WORK REQUIRED -> Line by line, the entries below are to be reproduced unaltered.

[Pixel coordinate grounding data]
-- -- --
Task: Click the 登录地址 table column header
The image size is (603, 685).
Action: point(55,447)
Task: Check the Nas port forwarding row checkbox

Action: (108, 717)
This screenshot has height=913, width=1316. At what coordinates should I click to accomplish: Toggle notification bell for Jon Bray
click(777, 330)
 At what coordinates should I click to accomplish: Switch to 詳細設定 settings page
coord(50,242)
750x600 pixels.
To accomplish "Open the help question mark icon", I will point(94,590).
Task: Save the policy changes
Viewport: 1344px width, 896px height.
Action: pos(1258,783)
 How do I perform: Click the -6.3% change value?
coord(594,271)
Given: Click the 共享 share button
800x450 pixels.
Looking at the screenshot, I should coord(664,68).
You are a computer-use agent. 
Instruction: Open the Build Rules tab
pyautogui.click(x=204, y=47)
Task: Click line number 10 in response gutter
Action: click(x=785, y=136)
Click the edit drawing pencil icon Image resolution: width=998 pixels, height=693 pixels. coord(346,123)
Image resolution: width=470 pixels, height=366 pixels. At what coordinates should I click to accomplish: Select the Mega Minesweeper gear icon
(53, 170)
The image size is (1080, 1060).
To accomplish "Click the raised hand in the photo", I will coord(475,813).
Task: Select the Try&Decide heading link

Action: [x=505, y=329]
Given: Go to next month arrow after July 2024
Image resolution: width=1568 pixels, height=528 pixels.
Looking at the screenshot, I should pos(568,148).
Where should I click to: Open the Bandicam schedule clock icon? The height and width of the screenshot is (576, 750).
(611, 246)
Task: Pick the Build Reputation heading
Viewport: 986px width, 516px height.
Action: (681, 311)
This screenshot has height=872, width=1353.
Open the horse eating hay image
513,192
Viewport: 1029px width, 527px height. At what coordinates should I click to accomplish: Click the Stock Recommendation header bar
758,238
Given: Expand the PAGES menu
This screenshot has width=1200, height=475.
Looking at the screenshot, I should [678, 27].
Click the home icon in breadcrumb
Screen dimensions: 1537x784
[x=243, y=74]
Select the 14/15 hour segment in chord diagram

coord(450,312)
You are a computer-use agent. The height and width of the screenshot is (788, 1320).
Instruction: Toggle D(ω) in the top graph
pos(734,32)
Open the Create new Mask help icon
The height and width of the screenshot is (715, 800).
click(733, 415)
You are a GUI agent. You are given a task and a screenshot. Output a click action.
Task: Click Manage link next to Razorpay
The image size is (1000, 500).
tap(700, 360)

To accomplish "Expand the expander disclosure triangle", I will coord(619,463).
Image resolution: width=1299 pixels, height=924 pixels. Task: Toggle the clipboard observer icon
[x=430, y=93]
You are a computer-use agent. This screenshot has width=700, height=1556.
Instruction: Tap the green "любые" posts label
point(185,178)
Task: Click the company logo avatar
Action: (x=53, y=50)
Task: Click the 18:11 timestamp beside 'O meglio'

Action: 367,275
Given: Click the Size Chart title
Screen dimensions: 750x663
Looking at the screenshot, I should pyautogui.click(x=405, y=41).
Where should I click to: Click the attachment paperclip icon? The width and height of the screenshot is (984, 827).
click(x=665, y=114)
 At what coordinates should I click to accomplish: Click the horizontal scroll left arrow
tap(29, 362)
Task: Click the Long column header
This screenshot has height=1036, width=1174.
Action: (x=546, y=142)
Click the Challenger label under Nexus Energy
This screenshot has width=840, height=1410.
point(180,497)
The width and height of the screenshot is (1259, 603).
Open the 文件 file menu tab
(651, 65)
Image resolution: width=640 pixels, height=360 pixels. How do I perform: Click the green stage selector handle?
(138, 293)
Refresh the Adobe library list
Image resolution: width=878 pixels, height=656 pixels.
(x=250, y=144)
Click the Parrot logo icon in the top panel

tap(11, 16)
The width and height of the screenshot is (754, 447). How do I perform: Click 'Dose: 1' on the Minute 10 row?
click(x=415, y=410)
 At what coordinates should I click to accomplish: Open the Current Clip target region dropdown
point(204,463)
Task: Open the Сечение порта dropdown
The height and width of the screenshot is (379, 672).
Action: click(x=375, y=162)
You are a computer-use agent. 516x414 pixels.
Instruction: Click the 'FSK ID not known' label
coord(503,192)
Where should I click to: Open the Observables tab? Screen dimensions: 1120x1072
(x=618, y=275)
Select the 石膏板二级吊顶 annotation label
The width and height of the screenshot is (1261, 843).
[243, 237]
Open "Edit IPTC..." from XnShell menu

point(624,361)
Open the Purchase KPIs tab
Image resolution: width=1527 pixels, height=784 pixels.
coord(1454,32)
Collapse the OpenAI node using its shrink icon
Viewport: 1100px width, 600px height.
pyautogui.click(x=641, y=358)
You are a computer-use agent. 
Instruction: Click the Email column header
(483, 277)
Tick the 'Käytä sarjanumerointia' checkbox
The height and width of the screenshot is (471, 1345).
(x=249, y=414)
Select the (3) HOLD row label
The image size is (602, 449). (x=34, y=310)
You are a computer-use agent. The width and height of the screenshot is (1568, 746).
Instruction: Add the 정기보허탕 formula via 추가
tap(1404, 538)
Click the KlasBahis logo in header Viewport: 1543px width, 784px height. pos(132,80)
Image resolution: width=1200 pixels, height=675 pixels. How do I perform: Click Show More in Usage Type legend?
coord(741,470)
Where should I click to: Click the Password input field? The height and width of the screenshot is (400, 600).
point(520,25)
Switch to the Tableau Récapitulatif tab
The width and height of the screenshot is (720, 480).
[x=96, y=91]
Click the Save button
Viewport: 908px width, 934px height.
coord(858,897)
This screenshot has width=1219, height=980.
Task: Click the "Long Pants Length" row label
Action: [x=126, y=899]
-- -- --
TASK RESPONSE ->
Task: Click the 登录地址 table column header
The image size is (603, 685).
Action: point(55,447)
Task: Check the Nas port forwarding row checkbox

Action: (108, 717)
This screenshot has height=913, width=1316. At what coordinates should I click to accomplish: Toggle notification bell for Jon Bray
click(777, 330)
 At what coordinates should I click to accomplish: Switch to 詳細設定 settings page
coord(50,242)
750x600 pixels.
To accomplish "Open the help question mark icon", I will point(94,590).
Task: Save the policy changes
Viewport: 1344px width, 896px height.
Action: pos(1258,783)
 How do I perform: Click the -6.3% change value?
coord(594,271)
Given: Click the 共享 share button
800x450 pixels.
Looking at the screenshot, I should coord(664,68).
You are a computer-use agent. 
Instruction: Open the Build Rules tab
pyautogui.click(x=204, y=47)
Task: Click line number 10 in response gutter
Action: click(x=785, y=136)
Click the edit drawing pencil icon Image resolution: width=998 pixels, height=693 pixels. coord(346,123)
Image resolution: width=470 pixels, height=366 pixels. At what coordinates should I click to accomplish: Select the Mega Minesweeper gear icon
(53, 170)
The image size is (1080, 1060).
To accomplish "Click the raised hand in the photo", I will coord(475,813).
Task: Select the Try&Decide heading link

Action: [x=505, y=329]
Given: Go to next month arrow after July 2024
Image resolution: width=1568 pixels, height=528 pixels.
Looking at the screenshot, I should pos(568,148).
Where should I click to: Open the Bandicam schedule clock icon? The height and width of the screenshot is (576, 750).
(611, 246)
Task: Pick the Build Reputation heading
Viewport: 986px width, 516px height.
Action: (681, 311)
This screenshot has height=872, width=1353.
Open the horse eating hay image
513,192
Viewport: 1029px width, 527px height. At what coordinates should I click to accomplish: Click the Stock Recommendation header bar
758,238
Given: Expand the PAGES menu
This screenshot has width=1200, height=475.
Looking at the screenshot, I should [678, 27].
Click the home icon in breadcrumb
Screen dimensions: 1537x784
[x=243, y=74]
Select the 14/15 hour segment in chord diagram

coord(450,312)
You are a computer-use agent. The height and width of the screenshot is (788, 1320).
Instruction: Toggle D(ω) in the top graph
pos(734,32)
Open the Create new Mask help icon
The height and width of the screenshot is (715, 800).
click(733, 415)
You are a GUI agent. You are given a task and a screenshot. Output a click action.
Task: Click Manage link next to Razorpay
The image size is (1000, 500).
tap(700, 360)

To accomplish "Expand the expander disclosure triangle", I will coord(619,463).
Image resolution: width=1299 pixels, height=924 pixels. Task: Toggle the clipboard observer icon
[x=430, y=93]
You are a computer-use agent. This screenshot has width=700, height=1556.
Instruction: Tap the green "любые" posts label
point(185,178)
Task: Click the company logo avatar
Action: (x=53, y=50)
Task: Click the 18:11 timestamp beside 'O meglio'

Action: 367,275
Given: Click the Size Chart title
Screen dimensions: 750x663
Looking at the screenshot, I should pyautogui.click(x=405, y=41).
Where should I click to: Click the attachment paperclip icon? The width and height of the screenshot is (984, 827).
click(x=665, y=114)
 At what coordinates should I click to accomplish: Click the horizontal scroll left arrow
tap(29, 362)
Task: Click the Long column header
This screenshot has height=1036, width=1174.
Action: (x=546, y=142)
Click the Challenger label under Nexus Energy
This screenshot has width=840, height=1410.
point(180,497)
The width and height of the screenshot is (1259, 603).
Open the 文件 file menu tab
(651, 65)
Image resolution: width=640 pixels, height=360 pixels. How do I perform: Click the green stage selector handle?
(138, 293)
Refresh the Adobe library list
Image resolution: width=878 pixels, height=656 pixels.
(x=250, y=144)
Click the Parrot logo icon in the top panel

tap(11, 16)
The width and height of the screenshot is (754, 447). How do I perform: Click 'Dose: 1' on the Minute 10 row?
click(x=415, y=410)
 At what coordinates should I click to accomplish: Open the Current Clip target region dropdown
point(204,463)
Task: Open the Сечение порта dropdown
The height and width of the screenshot is (379, 672).
Action: click(x=375, y=162)
You are a computer-use agent. 516x414 pixels.
Instruction: Click the 'FSK ID not known' label
coord(503,192)
Where should I click to: Open the Observables tab? Screen dimensions: 1120x1072
(x=618, y=275)
Select the 石膏板二级吊顶 annotation label
The width and height of the screenshot is (1261, 843).
[243, 237]
Open "Edit IPTC..." from XnShell menu

point(624,361)
Open the Purchase KPIs tab
Image resolution: width=1527 pixels, height=784 pixels.
coord(1454,32)
Collapse the OpenAI node using its shrink icon
Viewport: 1100px width, 600px height.
pyautogui.click(x=641, y=358)
You are a computer-use agent. 
Instruction: Click the Email column header
(483, 277)
Tick the 'Käytä sarjanumerointia' checkbox
The height and width of the screenshot is (471, 1345).
(x=249, y=414)
Select the (3) HOLD row label
The image size is (602, 449). (x=34, y=310)
You are a computer-use agent. The width and height of the screenshot is (1568, 746).
Instruction: Add the 정기보허탕 formula via 추가
tap(1404, 538)
Click the KlasBahis logo in header Viewport: 1543px width, 784px height. pos(132,80)
Image resolution: width=1200 pixels, height=675 pixels. How do I perform: Click Show More in Usage Type legend?
coord(741,470)
Where should I click to: Click the Password input field? The height and width of the screenshot is (400, 600).
point(520,25)
Switch to the Tableau Récapitulatif tab
The width and height of the screenshot is (720, 480).
[x=96, y=91]
Click the Save button
Viewport: 908px width, 934px height.
coord(858,897)
This screenshot has width=1219, height=980.
Task: Click the "Long Pants Length" row label
Action: [x=126, y=899]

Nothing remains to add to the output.